++++ DATA SECTION

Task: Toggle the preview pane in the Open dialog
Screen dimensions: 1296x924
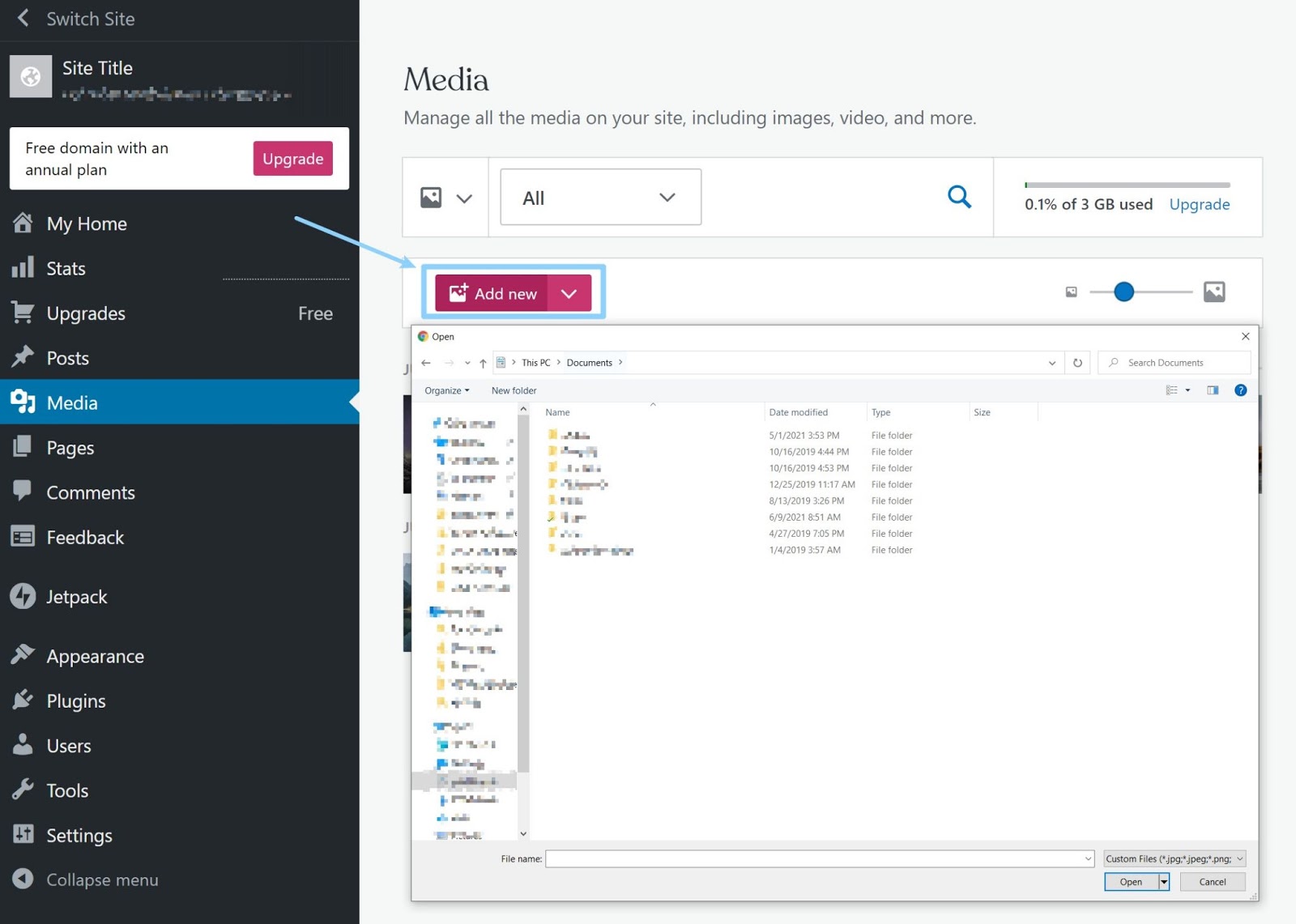Action: (1213, 390)
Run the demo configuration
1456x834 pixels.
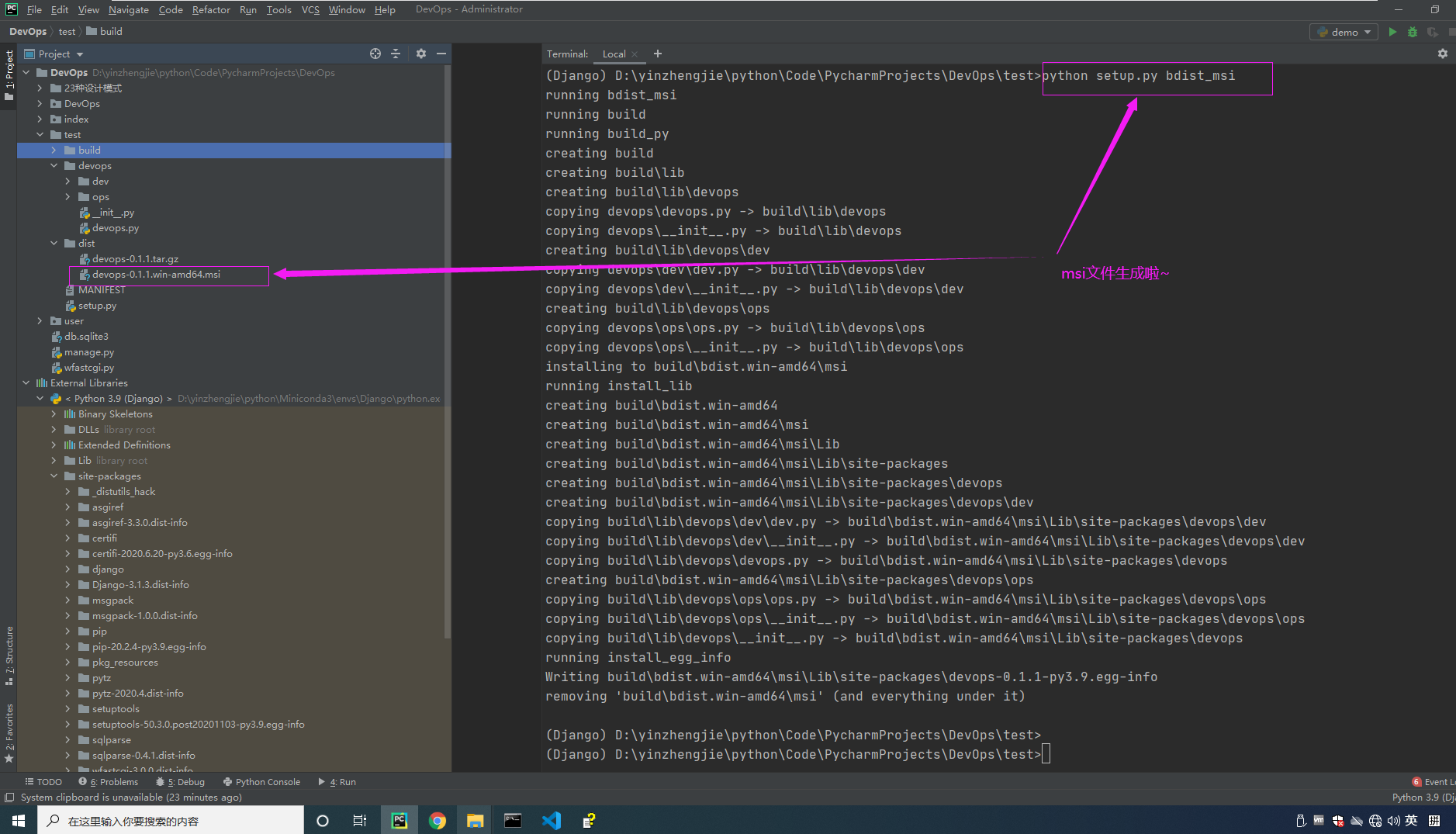(x=1391, y=32)
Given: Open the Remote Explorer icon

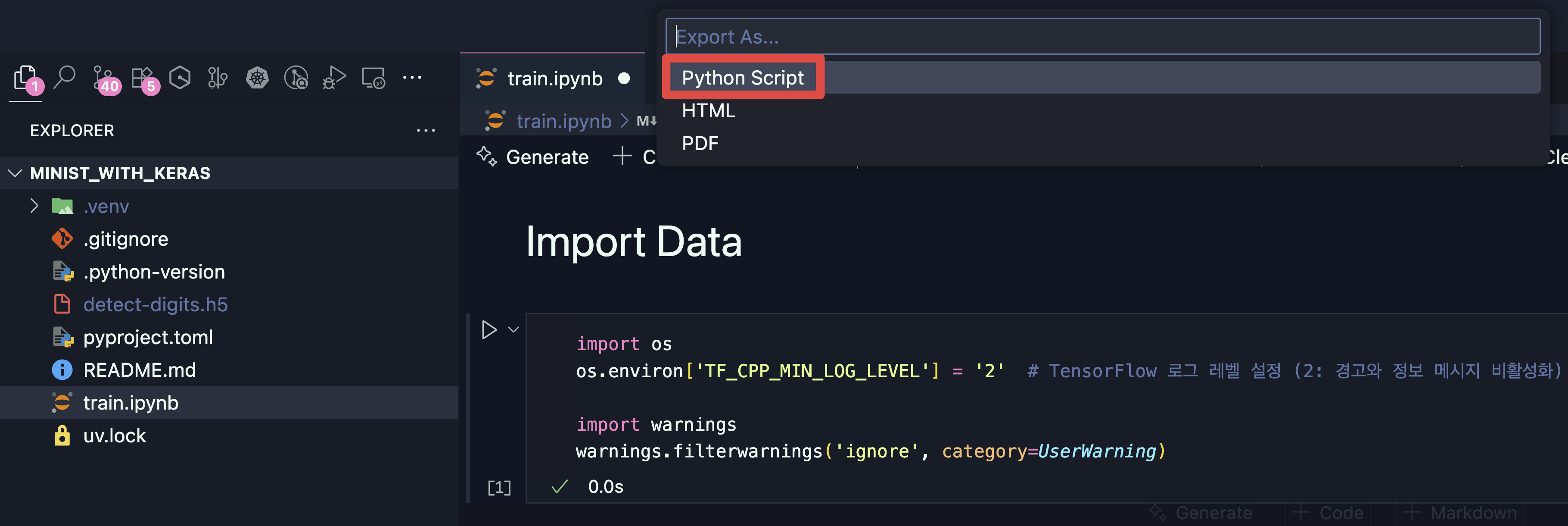Looking at the screenshot, I should click(x=373, y=78).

++++++++

## HOW TO COMPLETE THIS TASK:
Print, word for word, every entry shown above; the pictures stay out.

## COMPLETED EXERCISE:
Task: Toggle the preview pane in the Open dialog
Screen dimensions: 1296x924
Action: (1213, 390)
Run the demo configuration
1456x834 pixels.
(x=1391, y=32)
Given: Open the Remote Explorer icon

Looking at the screenshot, I should click(x=373, y=78).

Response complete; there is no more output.